WORK INSTRUCTION
Print all entries word for word.

Records contained in a dataset

%%

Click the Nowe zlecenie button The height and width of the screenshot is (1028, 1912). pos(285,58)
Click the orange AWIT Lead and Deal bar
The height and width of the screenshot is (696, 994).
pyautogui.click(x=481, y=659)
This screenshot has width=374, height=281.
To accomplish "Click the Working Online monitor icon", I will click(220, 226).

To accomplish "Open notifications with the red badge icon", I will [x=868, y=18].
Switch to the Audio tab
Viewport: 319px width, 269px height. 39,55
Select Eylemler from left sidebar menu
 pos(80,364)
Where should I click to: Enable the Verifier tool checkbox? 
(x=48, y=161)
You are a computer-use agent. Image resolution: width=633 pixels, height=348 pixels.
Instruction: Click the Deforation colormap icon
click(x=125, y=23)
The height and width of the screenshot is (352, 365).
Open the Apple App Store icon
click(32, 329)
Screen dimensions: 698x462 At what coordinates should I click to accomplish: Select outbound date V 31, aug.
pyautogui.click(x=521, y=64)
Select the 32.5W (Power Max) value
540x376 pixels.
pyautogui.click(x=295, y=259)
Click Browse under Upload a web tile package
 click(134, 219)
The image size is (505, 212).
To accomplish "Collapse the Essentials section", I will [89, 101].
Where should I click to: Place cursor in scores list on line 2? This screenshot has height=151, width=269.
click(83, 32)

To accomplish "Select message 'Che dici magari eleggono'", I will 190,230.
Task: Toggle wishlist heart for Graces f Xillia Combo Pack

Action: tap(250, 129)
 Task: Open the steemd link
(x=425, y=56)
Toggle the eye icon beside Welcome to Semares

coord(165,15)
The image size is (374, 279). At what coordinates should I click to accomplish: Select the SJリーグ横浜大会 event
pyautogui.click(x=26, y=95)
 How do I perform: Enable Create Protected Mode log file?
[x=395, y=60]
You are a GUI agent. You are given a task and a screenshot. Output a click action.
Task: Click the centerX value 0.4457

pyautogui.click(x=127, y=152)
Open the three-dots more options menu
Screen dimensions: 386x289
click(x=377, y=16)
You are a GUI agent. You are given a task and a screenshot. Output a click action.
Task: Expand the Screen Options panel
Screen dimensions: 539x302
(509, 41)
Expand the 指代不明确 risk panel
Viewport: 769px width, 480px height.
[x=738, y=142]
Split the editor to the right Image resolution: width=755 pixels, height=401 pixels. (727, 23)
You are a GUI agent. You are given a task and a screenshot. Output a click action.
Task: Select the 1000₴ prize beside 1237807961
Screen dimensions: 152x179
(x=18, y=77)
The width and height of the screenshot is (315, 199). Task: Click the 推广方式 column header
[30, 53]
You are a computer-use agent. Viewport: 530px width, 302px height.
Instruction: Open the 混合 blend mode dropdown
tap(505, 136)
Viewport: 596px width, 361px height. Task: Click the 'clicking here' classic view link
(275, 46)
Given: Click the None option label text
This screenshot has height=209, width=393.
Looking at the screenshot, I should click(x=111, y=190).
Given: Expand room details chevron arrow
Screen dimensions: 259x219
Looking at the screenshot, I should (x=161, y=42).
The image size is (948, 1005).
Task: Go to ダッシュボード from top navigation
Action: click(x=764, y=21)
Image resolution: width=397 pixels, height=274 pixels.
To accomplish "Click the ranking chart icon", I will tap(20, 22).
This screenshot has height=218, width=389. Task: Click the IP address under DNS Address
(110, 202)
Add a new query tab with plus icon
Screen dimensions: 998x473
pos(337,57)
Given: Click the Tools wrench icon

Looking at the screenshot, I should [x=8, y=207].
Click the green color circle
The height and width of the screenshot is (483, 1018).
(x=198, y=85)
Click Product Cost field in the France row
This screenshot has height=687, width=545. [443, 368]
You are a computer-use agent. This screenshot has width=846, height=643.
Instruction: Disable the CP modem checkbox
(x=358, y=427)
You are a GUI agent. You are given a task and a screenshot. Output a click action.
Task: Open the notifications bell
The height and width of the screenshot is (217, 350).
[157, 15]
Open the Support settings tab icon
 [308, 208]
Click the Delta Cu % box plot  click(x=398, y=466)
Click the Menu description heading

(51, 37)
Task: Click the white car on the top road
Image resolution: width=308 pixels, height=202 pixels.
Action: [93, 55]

%%

EXPECTED OUTPUT
Click the Nowe zlecenie button The height and width of the screenshot is (1028, 1912). pos(285,58)
Click the orange AWIT Lead and Deal bar
The height and width of the screenshot is (696, 994).
pyautogui.click(x=481, y=659)
This screenshot has width=374, height=281.
To accomplish "Click the Working Online monitor icon", I will click(220, 226).

To accomplish "Open notifications with the red badge icon", I will [x=868, y=18].
Switch to the Audio tab
Viewport: 319px width, 269px height. 39,55
Select Eylemler from left sidebar menu
 pos(80,364)
Where should I click to: Enable the Verifier tool checkbox? 
(x=48, y=161)
You are a computer-use agent. Image resolution: width=633 pixels, height=348 pixels.
Instruction: Click the Deforation colormap icon
click(x=125, y=23)
The height and width of the screenshot is (352, 365).
Open the Apple App Store icon
click(32, 329)
Screen dimensions: 698x462 At what coordinates should I click to accomplish: Select outbound date V 31, aug.
pyautogui.click(x=521, y=64)
Select the 32.5W (Power Max) value
540x376 pixels.
pyautogui.click(x=295, y=259)
Click Browse under Upload a web tile package
 click(134, 219)
The image size is (505, 212).
To accomplish "Collapse the Essentials section", I will [89, 101].
Where should I click to: Place cursor in scores list on line 2? This screenshot has height=151, width=269.
click(83, 32)

To accomplish "Select message 'Che dici magari eleggono'", I will 190,230.
Task: Toggle wishlist heart for Graces f Xillia Combo Pack

Action: tap(250, 129)
 Task: Open the steemd link
(x=425, y=56)
Toggle the eye icon beside Welcome to Semares

coord(165,15)
The image size is (374, 279). At what coordinates should I click to accomplish: Select the SJリーグ横浜大会 event
pyautogui.click(x=26, y=95)
 How do I perform: Enable Create Protected Mode log file?
[x=395, y=60]
You are a GUI agent. You are given a task and a screenshot. Output a click action.
Task: Click the centerX value 0.4457

pyautogui.click(x=127, y=152)
Open the three-dots more options menu
Screen dimensions: 386x289
click(x=377, y=16)
You are a GUI agent. You are given a task and a screenshot. Output a click action.
Task: Expand the Screen Options panel
Screen dimensions: 539x302
(509, 41)
Expand the 指代不明确 risk panel
Viewport: 769px width, 480px height.
[x=738, y=142]
Split the editor to the right Image resolution: width=755 pixels, height=401 pixels. (727, 23)
You are a GUI agent. You are given a task and a screenshot. Output a click action.
Task: Select the 1000₴ prize beside 1237807961
Screen dimensions: 152x179
(x=18, y=77)
The width and height of the screenshot is (315, 199). Task: Click the 推广方式 column header
[30, 53]
You are a computer-use agent. Viewport: 530px width, 302px height.
Instruction: Open the 混合 blend mode dropdown
tap(505, 136)
Viewport: 596px width, 361px height. Task: Click the 'clicking here' classic view link
(275, 46)
Given: Click the None option label text
This screenshot has height=209, width=393.
Looking at the screenshot, I should click(x=111, y=190).
Given: Expand room details chevron arrow
Screen dimensions: 259x219
Looking at the screenshot, I should (x=161, y=42).
The image size is (948, 1005).
Task: Go to ダッシュボード from top navigation
Action: click(x=764, y=21)
Image resolution: width=397 pixels, height=274 pixels.
To accomplish "Click the ranking chart icon", I will tap(20, 22).
This screenshot has height=218, width=389. Task: Click the IP address under DNS Address
(110, 202)
Add a new query tab with plus icon
Screen dimensions: 998x473
pos(337,57)
Given: Click the Tools wrench icon

Looking at the screenshot, I should [x=8, y=207].
Click the green color circle
The height and width of the screenshot is (483, 1018).
(x=198, y=85)
Click Product Cost field in the France row
This screenshot has height=687, width=545. [443, 368]
You are a computer-use agent. This screenshot has width=846, height=643.
Instruction: Disable the CP modem checkbox
(x=358, y=427)
You are a GUI agent. You are given a task and a screenshot. Output a click action.
Task: Open the notifications bell
The height and width of the screenshot is (217, 350).
[157, 15]
Open the Support settings tab icon
 [308, 208]
Click the Delta Cu % box plot  click(x=398, y=466)
Click the Menu description heading

(51, 37)
Task: Click the white car on the top road
Image resolution: width=308 pixels, height=202 pixels.
Action: [93, 55]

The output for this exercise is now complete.